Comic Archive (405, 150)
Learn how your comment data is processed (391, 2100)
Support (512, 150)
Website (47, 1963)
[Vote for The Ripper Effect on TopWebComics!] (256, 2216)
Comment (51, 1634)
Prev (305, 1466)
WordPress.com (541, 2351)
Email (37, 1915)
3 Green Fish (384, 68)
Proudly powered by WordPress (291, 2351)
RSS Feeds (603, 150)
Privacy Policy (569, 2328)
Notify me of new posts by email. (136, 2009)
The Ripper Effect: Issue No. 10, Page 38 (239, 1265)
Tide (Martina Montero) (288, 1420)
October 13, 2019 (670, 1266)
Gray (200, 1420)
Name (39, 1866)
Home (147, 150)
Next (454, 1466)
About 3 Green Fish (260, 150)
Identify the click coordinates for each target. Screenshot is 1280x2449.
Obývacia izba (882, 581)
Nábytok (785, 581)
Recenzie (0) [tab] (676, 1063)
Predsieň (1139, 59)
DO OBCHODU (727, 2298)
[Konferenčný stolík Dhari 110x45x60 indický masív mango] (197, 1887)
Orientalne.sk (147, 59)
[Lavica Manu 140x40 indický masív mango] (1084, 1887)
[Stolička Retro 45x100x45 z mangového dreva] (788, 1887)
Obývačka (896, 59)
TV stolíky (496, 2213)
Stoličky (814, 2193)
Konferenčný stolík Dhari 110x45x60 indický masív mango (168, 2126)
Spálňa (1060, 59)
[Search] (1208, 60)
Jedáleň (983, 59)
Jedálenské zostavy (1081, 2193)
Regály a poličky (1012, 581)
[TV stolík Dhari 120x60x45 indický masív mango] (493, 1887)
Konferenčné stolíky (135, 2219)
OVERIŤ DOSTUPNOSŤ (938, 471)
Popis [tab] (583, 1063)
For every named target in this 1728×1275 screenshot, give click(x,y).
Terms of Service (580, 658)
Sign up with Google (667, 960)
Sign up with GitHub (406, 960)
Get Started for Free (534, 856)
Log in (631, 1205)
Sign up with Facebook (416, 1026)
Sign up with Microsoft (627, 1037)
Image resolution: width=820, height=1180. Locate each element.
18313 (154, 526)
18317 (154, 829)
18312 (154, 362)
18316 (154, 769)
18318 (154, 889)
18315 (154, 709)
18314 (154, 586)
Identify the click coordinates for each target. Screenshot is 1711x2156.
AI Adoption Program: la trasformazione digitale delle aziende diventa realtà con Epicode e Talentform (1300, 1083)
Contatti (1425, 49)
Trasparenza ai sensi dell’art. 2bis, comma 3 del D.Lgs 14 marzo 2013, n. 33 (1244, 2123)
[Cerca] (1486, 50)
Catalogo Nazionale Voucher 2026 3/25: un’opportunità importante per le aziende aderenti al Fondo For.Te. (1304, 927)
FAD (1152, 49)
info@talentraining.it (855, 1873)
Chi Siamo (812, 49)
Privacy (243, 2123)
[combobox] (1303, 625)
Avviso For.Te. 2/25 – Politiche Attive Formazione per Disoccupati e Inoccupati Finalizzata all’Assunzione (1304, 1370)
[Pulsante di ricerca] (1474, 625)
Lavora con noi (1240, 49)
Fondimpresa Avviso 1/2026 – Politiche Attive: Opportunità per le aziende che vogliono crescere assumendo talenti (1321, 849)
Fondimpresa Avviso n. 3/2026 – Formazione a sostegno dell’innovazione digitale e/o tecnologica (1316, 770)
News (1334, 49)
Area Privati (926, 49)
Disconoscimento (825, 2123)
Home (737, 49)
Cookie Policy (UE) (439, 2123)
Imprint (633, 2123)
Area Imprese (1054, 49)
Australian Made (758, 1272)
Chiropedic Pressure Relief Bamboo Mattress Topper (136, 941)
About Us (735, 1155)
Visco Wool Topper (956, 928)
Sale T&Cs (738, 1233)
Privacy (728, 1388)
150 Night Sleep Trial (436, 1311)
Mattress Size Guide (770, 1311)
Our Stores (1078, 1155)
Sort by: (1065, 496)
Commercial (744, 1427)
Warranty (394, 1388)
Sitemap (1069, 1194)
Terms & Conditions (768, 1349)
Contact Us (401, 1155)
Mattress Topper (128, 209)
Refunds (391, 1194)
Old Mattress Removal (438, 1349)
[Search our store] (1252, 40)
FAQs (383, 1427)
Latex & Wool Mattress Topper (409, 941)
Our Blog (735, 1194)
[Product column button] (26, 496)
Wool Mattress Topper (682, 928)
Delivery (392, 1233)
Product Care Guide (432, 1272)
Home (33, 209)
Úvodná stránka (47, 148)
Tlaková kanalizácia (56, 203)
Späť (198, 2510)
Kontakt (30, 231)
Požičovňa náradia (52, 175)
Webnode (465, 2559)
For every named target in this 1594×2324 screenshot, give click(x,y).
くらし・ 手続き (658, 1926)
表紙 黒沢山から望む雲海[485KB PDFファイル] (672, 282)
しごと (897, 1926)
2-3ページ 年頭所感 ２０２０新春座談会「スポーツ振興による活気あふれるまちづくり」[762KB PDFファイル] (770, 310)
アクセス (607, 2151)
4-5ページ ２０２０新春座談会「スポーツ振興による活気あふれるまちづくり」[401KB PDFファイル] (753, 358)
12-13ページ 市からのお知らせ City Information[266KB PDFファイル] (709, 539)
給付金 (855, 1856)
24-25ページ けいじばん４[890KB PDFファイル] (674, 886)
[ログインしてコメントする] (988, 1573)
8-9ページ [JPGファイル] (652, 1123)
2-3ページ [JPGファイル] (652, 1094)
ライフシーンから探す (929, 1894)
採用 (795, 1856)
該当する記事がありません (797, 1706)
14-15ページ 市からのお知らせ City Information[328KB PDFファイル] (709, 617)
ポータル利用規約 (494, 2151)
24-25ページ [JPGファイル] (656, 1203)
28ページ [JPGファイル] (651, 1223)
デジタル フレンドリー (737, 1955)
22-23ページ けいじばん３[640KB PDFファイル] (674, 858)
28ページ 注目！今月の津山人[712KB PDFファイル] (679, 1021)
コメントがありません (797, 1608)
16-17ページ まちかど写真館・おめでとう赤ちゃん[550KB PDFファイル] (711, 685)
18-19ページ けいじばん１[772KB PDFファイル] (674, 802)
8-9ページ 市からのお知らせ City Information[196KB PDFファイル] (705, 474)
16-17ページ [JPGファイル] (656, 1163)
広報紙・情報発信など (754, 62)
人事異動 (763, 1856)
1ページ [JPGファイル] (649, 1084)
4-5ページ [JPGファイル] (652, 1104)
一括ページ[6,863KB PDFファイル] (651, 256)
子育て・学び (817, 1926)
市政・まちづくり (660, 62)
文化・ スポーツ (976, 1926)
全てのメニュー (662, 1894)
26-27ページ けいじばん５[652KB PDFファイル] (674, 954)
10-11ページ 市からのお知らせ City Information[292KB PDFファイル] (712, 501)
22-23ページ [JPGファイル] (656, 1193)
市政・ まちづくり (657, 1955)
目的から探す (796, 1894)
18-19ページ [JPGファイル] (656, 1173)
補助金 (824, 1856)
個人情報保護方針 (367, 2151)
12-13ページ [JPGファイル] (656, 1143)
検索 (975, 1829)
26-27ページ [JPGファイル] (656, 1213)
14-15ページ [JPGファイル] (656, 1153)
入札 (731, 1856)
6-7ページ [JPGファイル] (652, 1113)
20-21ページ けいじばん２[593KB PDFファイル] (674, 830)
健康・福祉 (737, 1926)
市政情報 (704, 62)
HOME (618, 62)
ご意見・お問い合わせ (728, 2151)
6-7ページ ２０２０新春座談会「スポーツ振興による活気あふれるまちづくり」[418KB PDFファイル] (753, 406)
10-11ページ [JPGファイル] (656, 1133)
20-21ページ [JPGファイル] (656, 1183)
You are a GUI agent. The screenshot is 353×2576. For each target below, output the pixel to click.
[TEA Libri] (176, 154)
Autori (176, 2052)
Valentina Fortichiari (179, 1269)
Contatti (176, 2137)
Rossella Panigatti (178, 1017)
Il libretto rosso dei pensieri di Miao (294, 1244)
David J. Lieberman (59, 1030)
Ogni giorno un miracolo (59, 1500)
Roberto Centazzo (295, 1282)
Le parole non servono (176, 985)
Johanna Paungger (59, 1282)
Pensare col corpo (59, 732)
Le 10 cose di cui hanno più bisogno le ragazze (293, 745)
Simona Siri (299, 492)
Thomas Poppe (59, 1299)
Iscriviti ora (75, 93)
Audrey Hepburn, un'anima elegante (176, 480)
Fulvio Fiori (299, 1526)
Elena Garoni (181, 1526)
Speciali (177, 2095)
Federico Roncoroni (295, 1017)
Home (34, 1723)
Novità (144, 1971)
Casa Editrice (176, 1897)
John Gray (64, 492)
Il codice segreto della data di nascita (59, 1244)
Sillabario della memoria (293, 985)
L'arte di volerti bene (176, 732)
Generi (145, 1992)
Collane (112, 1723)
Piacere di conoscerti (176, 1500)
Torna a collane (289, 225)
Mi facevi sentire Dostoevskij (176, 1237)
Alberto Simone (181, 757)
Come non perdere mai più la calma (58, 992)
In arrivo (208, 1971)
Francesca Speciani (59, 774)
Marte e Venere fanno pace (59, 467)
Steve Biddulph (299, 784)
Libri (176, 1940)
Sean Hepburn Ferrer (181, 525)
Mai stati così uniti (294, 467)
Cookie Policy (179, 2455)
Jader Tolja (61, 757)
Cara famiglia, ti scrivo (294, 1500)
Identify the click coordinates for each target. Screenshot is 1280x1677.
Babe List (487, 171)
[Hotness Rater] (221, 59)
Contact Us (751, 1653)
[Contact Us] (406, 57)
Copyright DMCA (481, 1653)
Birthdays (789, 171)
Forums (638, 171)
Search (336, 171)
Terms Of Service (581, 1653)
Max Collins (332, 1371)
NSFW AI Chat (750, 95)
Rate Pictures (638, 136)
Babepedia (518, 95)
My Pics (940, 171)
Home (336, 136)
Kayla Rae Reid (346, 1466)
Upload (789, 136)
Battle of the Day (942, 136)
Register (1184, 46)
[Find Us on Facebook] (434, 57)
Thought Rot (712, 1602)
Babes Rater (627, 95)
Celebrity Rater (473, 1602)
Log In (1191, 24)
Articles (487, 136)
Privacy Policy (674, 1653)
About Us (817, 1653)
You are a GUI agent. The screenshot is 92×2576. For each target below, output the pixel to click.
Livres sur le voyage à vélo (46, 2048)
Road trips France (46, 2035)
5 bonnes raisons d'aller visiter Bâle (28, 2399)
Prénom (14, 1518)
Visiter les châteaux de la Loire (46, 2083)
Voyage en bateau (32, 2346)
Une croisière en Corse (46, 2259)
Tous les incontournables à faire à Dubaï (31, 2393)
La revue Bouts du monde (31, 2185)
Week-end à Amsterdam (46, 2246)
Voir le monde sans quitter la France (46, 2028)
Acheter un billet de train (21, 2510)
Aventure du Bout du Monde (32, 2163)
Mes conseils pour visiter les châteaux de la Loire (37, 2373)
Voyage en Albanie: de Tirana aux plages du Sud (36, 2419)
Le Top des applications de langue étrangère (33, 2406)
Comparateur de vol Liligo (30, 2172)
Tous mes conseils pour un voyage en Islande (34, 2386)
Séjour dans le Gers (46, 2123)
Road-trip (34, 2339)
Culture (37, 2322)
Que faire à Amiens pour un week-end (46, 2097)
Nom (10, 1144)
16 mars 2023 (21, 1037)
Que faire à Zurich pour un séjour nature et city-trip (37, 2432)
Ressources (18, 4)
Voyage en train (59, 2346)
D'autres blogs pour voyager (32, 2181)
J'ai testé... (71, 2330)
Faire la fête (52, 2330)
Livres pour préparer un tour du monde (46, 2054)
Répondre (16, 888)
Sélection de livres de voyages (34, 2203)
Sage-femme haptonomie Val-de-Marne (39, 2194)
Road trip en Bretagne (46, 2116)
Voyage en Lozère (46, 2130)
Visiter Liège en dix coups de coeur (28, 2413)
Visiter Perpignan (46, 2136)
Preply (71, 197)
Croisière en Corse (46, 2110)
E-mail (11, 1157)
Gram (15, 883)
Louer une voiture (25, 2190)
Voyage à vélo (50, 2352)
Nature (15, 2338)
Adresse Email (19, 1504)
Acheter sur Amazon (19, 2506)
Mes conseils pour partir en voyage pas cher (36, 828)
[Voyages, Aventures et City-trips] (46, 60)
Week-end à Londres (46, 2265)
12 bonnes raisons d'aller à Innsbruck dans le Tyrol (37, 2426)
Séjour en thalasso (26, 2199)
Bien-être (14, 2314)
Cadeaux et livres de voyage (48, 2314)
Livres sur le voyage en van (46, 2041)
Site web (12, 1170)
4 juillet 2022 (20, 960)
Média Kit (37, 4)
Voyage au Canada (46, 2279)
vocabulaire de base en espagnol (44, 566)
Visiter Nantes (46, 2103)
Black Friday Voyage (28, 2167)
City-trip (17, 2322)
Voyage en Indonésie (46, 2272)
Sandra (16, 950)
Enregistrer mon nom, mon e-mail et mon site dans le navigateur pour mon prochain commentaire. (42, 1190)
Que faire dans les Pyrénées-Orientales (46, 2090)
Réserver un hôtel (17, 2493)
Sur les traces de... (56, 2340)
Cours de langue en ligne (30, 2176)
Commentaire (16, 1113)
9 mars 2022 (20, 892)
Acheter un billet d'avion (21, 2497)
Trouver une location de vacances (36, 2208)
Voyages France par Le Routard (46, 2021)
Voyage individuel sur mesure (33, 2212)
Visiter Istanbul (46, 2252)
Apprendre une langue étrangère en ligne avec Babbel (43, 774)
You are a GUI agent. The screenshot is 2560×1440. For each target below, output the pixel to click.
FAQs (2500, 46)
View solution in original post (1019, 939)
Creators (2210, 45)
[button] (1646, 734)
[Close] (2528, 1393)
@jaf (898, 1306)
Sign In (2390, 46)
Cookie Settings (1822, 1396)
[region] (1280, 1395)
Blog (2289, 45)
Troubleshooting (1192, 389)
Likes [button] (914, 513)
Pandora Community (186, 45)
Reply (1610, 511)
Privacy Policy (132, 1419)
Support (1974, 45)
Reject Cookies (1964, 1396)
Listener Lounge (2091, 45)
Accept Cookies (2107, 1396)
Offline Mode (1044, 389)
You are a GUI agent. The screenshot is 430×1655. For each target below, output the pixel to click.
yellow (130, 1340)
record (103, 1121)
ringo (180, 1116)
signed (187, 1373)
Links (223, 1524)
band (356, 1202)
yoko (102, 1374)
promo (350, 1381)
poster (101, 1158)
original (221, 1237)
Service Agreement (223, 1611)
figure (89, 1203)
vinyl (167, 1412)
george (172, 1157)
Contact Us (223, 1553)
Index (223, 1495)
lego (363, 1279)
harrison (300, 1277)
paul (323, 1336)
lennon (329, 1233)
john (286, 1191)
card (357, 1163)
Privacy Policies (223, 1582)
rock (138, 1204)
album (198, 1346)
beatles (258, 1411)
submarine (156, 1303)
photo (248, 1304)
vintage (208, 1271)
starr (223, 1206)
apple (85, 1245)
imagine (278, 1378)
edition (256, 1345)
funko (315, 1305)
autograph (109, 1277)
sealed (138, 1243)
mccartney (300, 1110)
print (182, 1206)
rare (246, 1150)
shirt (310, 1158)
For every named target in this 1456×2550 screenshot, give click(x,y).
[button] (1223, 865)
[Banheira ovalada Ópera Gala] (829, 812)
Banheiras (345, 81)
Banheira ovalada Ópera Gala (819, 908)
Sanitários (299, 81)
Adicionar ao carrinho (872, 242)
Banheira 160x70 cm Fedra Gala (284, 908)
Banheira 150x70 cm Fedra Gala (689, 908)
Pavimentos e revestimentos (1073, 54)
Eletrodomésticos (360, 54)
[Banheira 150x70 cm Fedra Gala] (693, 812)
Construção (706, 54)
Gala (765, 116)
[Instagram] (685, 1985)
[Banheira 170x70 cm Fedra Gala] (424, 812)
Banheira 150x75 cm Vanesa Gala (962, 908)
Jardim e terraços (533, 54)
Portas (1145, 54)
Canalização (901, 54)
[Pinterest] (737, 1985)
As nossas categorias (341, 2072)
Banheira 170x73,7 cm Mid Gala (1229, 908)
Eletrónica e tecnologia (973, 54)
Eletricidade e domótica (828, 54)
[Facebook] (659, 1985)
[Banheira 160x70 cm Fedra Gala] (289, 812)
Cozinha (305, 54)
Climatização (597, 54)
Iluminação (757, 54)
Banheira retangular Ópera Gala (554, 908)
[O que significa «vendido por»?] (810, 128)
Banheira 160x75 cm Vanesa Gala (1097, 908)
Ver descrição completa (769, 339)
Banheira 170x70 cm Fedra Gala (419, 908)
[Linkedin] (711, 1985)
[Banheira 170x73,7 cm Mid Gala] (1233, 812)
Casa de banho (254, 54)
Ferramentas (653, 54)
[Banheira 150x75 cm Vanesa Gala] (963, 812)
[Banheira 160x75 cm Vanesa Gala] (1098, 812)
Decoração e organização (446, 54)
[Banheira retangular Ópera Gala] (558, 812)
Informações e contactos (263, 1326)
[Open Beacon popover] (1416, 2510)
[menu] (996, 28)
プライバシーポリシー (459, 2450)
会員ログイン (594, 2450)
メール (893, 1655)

• YOUR TASK: From the records above, print only the lines between the one holding "Troubleshooting (1192, 389)" and the one holding "imagine (278, 1378)", inclusive, exactly as they stand.

• FINISHED TASK:
Troubleshooting (1192, 389)
Likes [button] (914, 513)
Pandora Community (186, 45)
Reply (1610, 511)
Privacy Policy (132, 1419)
Support (1974, 45)
Reject Cookies (1964, 1396)
Listener Lounge (2091, 45)
Accept Cookies (2107, 1396)
Offline Mode (1044, 389)
You are a GUI agent. The screenshot is 430×1655. For each target below, output the pixel to click.
yellow (130, 1340)
record (103, 1121)
ringo (180, 1116)
signed (187, 1373)
Links (223, 1524)
band (356, 1202)
yoko (102, 1374)
promo (350, 1381)
poster (101, 1158)
original (221, 1237)
Service Agreement (223, 1611)
figure (89, 1203)
vinyl (167, 1412)
george (172, 1157)
Contact Us (223, 1553)
Index (223, 1495)
lego (363, 1279)
harrison (300, 1277)
paul (323, 1336)
lennon (329, 1233)
john (286, 1191)
card (357, 1163)
Privacy Policies (223, 1582)
rock (138, 1204)
album (198, 1346)
beatles (258, 1411)
submarine (156, 1303)
photo (248, 1304)
vintage (208, 1271)
starr (223, 1206)
apple (85, 1245)
imagine (278, 1378)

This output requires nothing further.